To say that Tulare County is a troubled region of the country is an understatement. With nearly a quarter of the population of this Central Valley agricultural region living in poverty, it has become California’s welfare capital. It is an area of generational poverty, and it’s not hard to understand why. Barely 68 percent of the adult population graduate high school (far below the national average), and only 14 percent finish college, according to the Census Bureau.

The largest—really, the only—industry in Tulare County is agriculture, so most of the citizens make their living picking oranges, lettuce, and grapes. As Amalia describes it, the locals and their children are “part of a vicious cycle in which one picks to survive and survives to pick.”

The situation at Lindsay High School was just as bleak, especially for Amalia, who was hired to teach remedial English to students who were among the 48 percent of the population who spoke languages other than English in their homes.

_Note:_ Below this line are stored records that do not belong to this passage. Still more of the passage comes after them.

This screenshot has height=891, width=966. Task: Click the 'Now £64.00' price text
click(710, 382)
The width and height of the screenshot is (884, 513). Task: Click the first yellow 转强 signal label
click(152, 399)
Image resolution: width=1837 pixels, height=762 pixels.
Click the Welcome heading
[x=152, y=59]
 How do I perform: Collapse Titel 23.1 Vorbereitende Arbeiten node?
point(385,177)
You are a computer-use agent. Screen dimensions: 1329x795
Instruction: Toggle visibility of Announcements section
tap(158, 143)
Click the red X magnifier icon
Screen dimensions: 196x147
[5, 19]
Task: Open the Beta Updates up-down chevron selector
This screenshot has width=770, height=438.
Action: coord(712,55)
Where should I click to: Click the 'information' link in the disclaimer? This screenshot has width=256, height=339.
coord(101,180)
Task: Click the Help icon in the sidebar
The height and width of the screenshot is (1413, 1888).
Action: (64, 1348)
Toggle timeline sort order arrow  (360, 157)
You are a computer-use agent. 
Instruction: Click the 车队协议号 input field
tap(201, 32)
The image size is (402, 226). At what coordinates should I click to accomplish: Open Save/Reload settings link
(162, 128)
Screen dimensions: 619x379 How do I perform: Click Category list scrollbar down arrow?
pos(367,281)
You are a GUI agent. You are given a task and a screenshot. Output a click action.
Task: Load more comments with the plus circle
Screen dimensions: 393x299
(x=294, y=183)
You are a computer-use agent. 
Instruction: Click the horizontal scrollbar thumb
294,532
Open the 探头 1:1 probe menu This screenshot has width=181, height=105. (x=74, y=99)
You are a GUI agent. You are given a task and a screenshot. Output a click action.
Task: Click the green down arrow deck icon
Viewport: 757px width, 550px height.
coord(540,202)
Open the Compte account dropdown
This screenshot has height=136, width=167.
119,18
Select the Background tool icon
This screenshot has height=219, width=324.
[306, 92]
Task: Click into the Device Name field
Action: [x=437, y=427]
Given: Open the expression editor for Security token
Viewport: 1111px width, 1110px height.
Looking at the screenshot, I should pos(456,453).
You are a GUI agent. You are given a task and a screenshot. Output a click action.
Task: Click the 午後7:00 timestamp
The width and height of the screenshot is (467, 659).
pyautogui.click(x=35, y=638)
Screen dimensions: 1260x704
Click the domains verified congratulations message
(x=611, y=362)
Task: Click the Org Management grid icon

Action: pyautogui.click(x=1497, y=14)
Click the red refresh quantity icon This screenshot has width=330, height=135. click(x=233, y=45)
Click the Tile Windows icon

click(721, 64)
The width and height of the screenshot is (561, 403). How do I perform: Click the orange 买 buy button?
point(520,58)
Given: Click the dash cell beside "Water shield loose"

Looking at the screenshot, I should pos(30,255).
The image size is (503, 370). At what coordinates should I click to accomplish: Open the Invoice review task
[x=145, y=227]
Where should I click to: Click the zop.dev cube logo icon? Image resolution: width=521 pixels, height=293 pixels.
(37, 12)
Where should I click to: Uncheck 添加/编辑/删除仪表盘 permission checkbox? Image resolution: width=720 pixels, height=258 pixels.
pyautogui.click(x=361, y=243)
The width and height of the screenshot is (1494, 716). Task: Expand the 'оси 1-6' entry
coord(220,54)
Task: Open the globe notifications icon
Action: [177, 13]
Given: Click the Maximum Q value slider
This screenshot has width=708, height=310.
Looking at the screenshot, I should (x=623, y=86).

“As a new teacher, I had the classes of students who often spent more time in corrections and treatment than in school,” she said.

That was the environment that Amalia deliberately sought out upon graduating from UMUC in 2010—because that’s where the revolution was taking place. She saw in the Lindsay Unified School District one of only a handful of places in the entire country that was “daring and dedicated enough” to finally abandon the traditional educational model that had failed the students of Tulare County and adopt performance-based education.

What Amalia found was an innovative, student-centered approach to learning in which students work at their own performance level and advance only when they have demonstrated proficiency in each subject.

Amalia credits UMUC with giving her the tools she needed to take on the challenge and be a good fit for this revolutionary system.

“A large part of what I learned at UMUC was the narrative of the kids that I would encounter. From the moment I walked into my classroom, I felt I was walking in as an expert,’ she said.

Amalia understood not only why these kids were struggling, but, more importantly, how to get them engaged and eager to learn.

“So often my students would ask me, ‘Why do I have to learn literature?’ At UMUC, I learned the power of the narrative, and I was able to show them that English literature is really their story, they just didn’t know it yet,” she said.

By the end of the first year, not only had her students passed the state exams, they had published their own book!

“I am so happy with my degree from UMUC,” Lopez said. “This is a university that really prepares you!”